# Experiments

While components encapsulate functionality using life cycle events, tasks specify their execution. The event paradigm of the components enables a powerful abstraction since we can compose arbitrary schedules for triggering the components life cycles. To make this more concrete, consider the following simple example:




 



# tasks/example.py
import machinable as ml

task = ml.Experiment().components("optimization").repeat(3)

ml.execute(task, "~/results")

The task definition can be read as Import components 'optimization' and repeat its execution in three independent trials. Note that the task object does not trigger the execution but merely describes the execution plan and is then triggered using the execute method.

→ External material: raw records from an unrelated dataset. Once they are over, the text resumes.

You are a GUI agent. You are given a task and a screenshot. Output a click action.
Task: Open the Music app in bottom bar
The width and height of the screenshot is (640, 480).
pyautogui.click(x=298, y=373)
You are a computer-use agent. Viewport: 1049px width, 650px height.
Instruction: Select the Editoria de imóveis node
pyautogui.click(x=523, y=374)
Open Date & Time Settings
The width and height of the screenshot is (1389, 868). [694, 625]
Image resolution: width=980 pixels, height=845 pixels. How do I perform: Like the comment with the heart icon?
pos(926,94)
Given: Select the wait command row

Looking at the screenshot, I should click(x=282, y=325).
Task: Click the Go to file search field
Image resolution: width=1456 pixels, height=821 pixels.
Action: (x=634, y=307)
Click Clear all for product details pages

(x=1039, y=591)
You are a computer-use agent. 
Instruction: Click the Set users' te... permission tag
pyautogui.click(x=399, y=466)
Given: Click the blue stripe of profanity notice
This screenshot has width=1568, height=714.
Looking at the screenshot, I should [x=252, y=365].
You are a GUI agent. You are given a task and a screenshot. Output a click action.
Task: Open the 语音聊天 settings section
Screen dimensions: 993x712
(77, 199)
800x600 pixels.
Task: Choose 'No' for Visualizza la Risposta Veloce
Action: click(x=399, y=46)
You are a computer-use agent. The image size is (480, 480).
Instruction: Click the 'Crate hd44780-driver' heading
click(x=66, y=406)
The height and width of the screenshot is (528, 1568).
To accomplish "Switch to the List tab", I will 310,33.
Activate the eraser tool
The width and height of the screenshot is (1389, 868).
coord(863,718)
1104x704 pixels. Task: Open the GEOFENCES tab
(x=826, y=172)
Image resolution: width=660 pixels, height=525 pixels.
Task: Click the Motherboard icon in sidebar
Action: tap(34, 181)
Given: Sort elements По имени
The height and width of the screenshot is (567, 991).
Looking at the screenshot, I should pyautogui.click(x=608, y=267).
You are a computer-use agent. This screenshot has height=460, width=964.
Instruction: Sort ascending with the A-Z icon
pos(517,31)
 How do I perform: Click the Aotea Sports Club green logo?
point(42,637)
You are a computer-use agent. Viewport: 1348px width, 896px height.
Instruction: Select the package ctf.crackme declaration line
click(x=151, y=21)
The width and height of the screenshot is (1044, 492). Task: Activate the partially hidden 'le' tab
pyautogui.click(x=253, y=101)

Crucially, machinable can take care of the intricacies of the execution based on this high-level description, i.e. import and construction of the components and trigger of its event life cycle. The engine can also keep track of the used configuration, generate seeds for controlled randomness and prepare a unique store path to keep results. Since the execution details are abstracted away, it does not matter whether you run on a local computer or a distributed remote cluster. The engine comes with native support for distributed remote execution based on Ray as well as support for remote file systems like S3 store.

The task interface allows for dynamic configuration adjustments in a clear and systematic way. It eliminates global for-loops or manual re-runs of python scripts with different command-line parameters.

# Defining tasks

A task entails an arbitrary amount of components that can be added using the components method that specifies the components name as defined in the machinable.yaml.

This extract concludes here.